Students have to meet certain testing requirements, which often include signing a contract.

Dr. Ted Grace says, "It states they will notify us if they are prescribed medication by anyone else, if they are on any other addicting kinds of medication that wouldn't mix. They promise that they will not abuse any drugs. They promise not to share or sell their medications to roommates.{} And importantly they promise to follow through with therapy."

The contract also gives consent for periodic random drug testing.

Dr. Ted Grace says, "If we think they may be coming in to get a prescription to sell it on the street that allows us the opportunity to determine that they're truly taking the medication."

But not everyone agrees these changes are all good.

Ruth Hughes heads up the advocacy group 'Children and Adults with Attention Deficit/Hyperactivity Disorder'.

She's worried this stigmatizes students who need the drugs to succeed.

Dr. Hughes says, "We're making it harder and harder for them to have access to good treatment and to have support.
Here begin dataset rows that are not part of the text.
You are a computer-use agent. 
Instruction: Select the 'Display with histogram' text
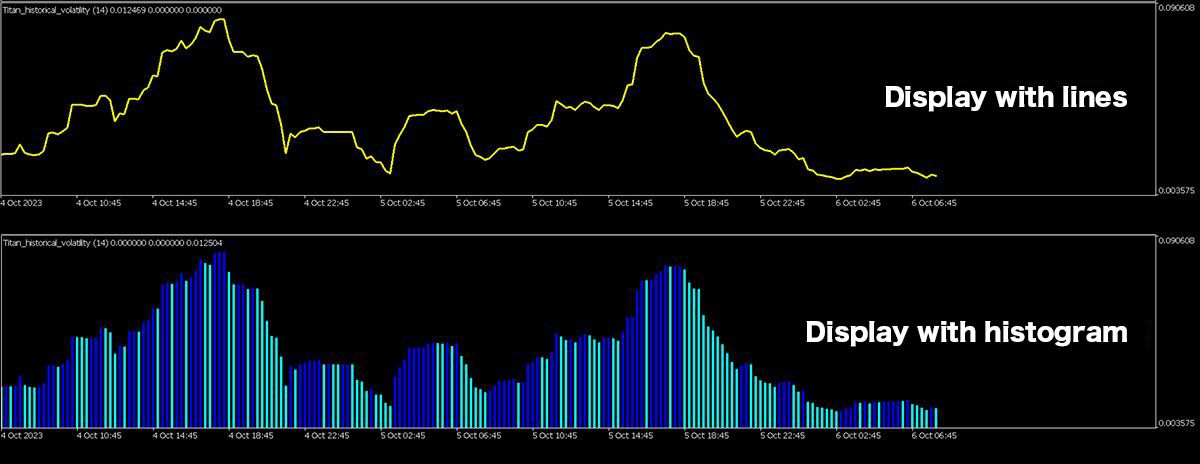pyautogui.click(x=966, y=332)
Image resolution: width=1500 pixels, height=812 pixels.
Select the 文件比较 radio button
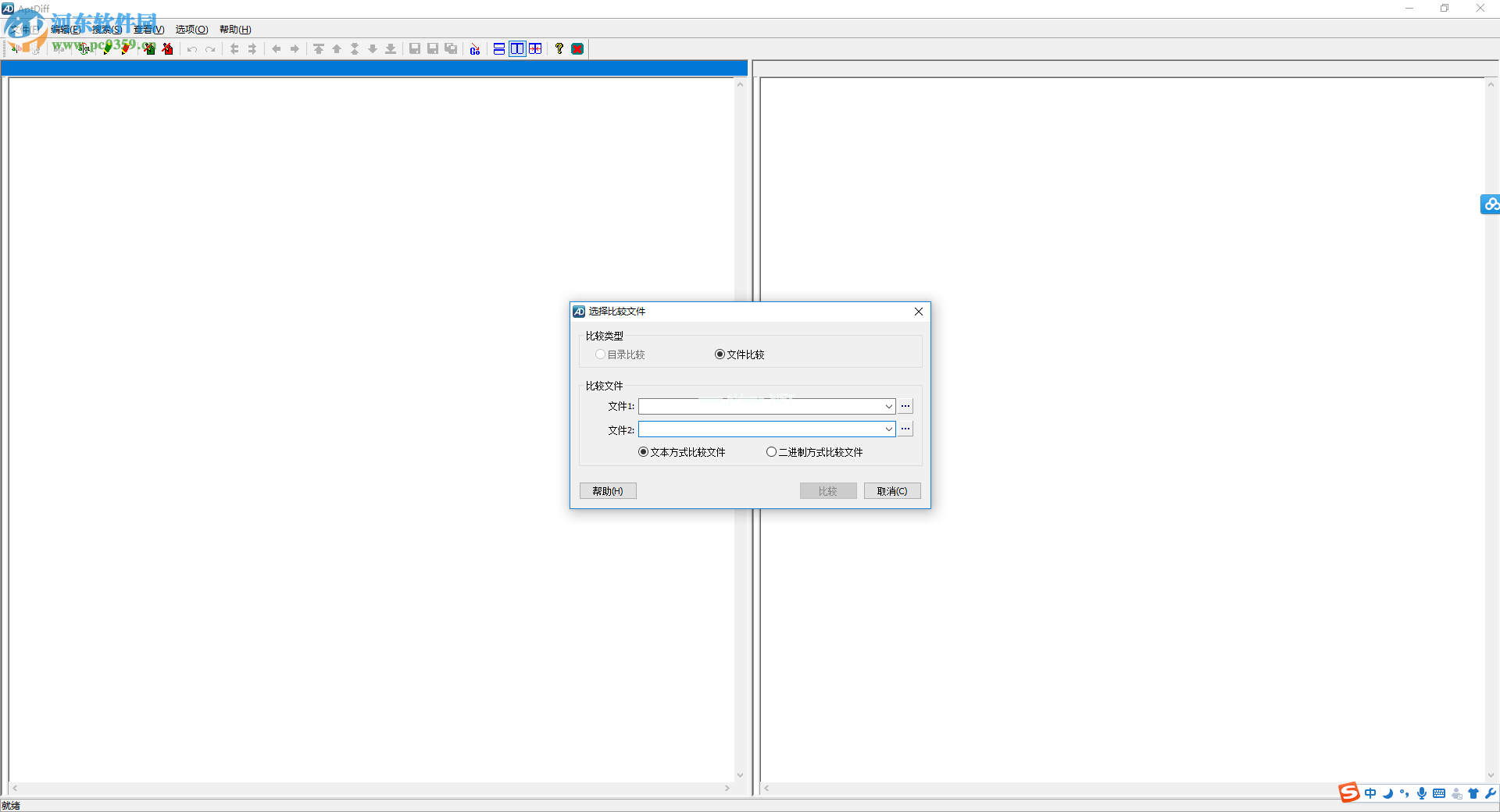pos(720,354)
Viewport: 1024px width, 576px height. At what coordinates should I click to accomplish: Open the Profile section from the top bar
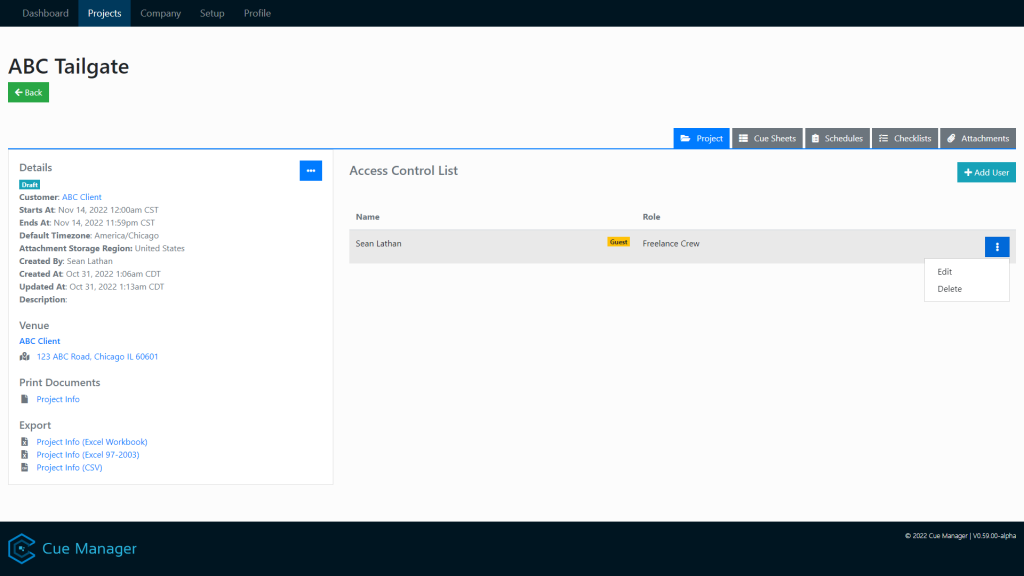257,13
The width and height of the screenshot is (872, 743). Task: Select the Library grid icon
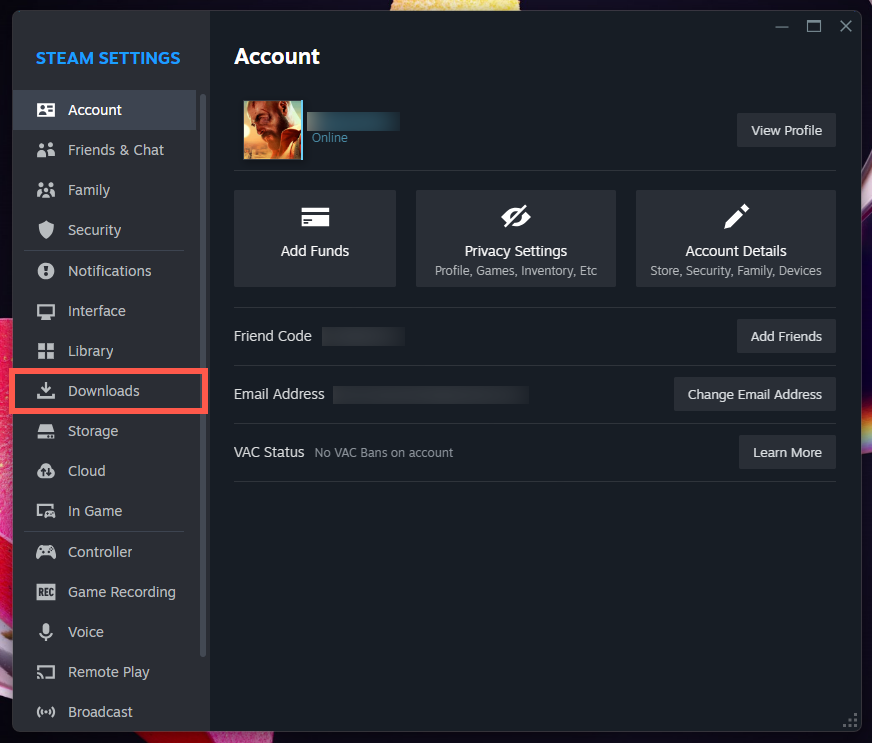(x=46, y=351)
You know, if somebody has asthma and has to take asthma medication every day or diabetes or high blood pressure, we wouldn't question their need for medication."

The medical facilitators argue colleges face a tough dilemma.

Dr. Ted Grace says, "We need to have these protocols in place, but believe me, our last resort is to turn down somebody we think has ADHD."

Fresno State reports no arrests have been made from students selling ADHD medication on campus.